FAQs

Q: How will BASILIScan help me with expressing my proteins?

A: BASILIScan will try and find the closest homologue of your protein with the lowest possible degree of intrinsic disorder. Many problems during recombinant protein expression and purification are caused by excess intrinsic disorder. BASILIScan can cut short the time you would have to spend trying out many homologues experimentally.

Q: How likely is it that a homologue like this exists?

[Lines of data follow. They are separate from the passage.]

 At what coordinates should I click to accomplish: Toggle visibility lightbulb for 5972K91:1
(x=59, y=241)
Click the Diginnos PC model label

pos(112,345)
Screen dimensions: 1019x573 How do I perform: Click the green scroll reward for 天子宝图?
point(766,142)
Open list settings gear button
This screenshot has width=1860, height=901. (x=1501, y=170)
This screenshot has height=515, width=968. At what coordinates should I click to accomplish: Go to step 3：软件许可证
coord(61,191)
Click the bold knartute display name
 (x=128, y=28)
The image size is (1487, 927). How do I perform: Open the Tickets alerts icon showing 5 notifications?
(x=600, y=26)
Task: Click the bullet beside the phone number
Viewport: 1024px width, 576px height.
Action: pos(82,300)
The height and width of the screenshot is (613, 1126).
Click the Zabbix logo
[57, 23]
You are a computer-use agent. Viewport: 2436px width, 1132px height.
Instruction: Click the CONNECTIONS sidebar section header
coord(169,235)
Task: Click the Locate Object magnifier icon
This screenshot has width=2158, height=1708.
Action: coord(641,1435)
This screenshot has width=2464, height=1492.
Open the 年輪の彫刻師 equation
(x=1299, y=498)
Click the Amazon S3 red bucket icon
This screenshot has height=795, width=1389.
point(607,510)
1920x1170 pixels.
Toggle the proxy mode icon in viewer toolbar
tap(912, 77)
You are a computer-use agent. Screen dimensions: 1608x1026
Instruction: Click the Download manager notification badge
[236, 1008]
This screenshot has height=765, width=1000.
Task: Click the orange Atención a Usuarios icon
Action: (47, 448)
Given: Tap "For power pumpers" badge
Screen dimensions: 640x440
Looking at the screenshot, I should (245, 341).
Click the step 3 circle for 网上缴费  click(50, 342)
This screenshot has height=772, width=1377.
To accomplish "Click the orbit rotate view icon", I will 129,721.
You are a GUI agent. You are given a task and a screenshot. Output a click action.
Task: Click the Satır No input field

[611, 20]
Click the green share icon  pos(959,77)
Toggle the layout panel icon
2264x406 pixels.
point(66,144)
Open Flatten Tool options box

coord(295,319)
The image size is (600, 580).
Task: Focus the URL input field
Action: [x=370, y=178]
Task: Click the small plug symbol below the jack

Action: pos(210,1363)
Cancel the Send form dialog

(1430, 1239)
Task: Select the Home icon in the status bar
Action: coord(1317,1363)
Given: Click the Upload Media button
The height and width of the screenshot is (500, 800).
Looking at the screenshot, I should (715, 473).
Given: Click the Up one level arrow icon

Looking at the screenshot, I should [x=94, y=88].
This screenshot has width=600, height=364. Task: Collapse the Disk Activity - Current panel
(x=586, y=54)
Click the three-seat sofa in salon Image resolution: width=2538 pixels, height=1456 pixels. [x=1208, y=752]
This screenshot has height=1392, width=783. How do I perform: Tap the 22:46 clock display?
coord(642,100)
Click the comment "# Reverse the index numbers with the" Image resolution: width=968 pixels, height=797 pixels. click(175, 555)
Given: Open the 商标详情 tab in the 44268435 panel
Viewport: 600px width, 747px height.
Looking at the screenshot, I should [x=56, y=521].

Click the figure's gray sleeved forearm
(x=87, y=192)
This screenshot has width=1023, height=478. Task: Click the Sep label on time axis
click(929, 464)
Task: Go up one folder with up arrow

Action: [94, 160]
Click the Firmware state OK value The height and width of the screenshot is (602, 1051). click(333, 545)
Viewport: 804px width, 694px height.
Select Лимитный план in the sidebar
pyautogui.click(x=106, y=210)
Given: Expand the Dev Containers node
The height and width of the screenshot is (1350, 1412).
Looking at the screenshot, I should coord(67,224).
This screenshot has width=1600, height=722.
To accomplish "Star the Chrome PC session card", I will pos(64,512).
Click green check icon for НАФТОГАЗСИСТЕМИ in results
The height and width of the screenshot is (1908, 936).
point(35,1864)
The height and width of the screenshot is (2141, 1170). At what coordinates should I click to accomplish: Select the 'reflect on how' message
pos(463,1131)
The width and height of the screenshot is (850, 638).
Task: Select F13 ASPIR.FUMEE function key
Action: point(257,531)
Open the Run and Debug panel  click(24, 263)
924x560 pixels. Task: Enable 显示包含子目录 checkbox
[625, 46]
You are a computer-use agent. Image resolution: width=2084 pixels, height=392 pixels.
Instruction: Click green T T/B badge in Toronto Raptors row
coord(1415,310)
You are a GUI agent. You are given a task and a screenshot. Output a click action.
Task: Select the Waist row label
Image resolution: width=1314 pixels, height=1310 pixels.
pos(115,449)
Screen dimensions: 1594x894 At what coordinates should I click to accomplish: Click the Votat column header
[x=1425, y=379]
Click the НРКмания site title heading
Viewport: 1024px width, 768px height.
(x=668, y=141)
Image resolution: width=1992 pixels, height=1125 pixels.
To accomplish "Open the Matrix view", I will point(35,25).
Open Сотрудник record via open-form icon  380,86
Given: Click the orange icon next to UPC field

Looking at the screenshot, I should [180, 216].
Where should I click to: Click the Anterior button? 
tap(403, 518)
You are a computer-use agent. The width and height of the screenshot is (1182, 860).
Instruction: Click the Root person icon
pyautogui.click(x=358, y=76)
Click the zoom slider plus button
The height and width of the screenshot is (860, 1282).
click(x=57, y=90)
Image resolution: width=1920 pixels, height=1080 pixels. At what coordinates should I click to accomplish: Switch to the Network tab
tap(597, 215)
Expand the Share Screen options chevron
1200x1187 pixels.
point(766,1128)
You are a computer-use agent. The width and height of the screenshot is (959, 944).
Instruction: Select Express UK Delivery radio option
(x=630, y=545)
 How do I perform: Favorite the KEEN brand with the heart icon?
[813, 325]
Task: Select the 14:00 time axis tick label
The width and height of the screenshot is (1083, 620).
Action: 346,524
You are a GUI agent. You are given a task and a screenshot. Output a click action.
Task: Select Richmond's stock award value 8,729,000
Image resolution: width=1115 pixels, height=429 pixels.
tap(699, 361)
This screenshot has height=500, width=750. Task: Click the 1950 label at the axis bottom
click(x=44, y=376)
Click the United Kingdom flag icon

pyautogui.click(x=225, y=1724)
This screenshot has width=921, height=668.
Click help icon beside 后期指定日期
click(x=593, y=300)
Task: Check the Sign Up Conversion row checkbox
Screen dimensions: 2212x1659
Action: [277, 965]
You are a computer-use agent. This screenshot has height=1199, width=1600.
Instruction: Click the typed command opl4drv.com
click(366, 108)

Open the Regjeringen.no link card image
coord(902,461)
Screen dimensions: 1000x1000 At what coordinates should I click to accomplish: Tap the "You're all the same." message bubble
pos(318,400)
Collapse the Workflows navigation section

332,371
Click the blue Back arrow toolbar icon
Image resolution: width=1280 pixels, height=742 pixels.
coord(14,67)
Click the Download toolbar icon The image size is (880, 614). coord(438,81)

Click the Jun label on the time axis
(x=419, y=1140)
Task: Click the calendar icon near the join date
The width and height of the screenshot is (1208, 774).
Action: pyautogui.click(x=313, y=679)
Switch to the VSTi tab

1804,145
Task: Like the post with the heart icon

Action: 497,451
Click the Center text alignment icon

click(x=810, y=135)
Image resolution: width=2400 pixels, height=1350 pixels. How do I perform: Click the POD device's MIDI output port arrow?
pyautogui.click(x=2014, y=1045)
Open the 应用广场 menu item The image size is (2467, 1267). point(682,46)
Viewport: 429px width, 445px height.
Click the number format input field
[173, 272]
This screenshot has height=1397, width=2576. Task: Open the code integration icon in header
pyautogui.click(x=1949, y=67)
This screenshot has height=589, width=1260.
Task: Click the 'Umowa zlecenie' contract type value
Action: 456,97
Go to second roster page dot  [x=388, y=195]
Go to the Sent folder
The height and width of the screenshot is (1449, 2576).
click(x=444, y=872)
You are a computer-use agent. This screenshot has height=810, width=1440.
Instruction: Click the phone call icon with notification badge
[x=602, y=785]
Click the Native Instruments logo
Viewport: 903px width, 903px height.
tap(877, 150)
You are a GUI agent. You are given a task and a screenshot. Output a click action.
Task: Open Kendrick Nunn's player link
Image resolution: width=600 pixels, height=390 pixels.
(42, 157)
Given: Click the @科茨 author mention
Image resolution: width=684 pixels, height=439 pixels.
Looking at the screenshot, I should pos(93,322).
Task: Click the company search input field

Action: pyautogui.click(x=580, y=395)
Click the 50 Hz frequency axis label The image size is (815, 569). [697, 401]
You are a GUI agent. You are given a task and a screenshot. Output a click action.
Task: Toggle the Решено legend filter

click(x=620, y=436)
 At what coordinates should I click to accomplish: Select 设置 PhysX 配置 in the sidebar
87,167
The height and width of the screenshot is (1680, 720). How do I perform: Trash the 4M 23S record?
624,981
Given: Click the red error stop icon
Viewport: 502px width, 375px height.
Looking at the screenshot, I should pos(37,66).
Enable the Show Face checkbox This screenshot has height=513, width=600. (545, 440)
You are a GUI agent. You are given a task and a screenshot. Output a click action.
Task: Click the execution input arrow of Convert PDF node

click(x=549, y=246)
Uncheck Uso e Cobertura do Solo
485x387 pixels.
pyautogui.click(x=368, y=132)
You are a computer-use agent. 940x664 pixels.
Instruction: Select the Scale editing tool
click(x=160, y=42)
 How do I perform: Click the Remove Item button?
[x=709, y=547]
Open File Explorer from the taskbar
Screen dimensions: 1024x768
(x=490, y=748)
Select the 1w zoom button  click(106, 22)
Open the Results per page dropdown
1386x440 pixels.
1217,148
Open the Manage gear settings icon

A: A screen of every protein in the human proteome with BASILIScan revealed that 74% of human proteins had closely related sequences of significantly less intrinsic disorder in other species. See the corresponding publication for more information.

Q: How long will it take?

A: No longer than a few minutes. All you need to do is to download and run one executable file from this website (Downloads section). The program is intuitive and simple. The search is performed in just a few seconds!

Q: Can I run BASILIScan straight from the website?

A: No. At the moment you need to download the file and run the program from your own computer. In the near future, though, an on-line version should become available.

Q: I am only interested in expressing a protein domain. Can I still use BASILIScan?

A: Information learned from submitting a fragment of a complete ORF will be limited. Statistics computed by BASILIScan, in particular the FLEX score, will always be based on complete ORFs extracted from UniprotKB/Swissprot. However, using the “Trace” and “Align” tools in the BASILIScan’s results window will allow you to compare the extent of disorder in a multiple sequence alignment, even if your input sequence is a protein fragment. You can then navigate to the region of interest in your protein.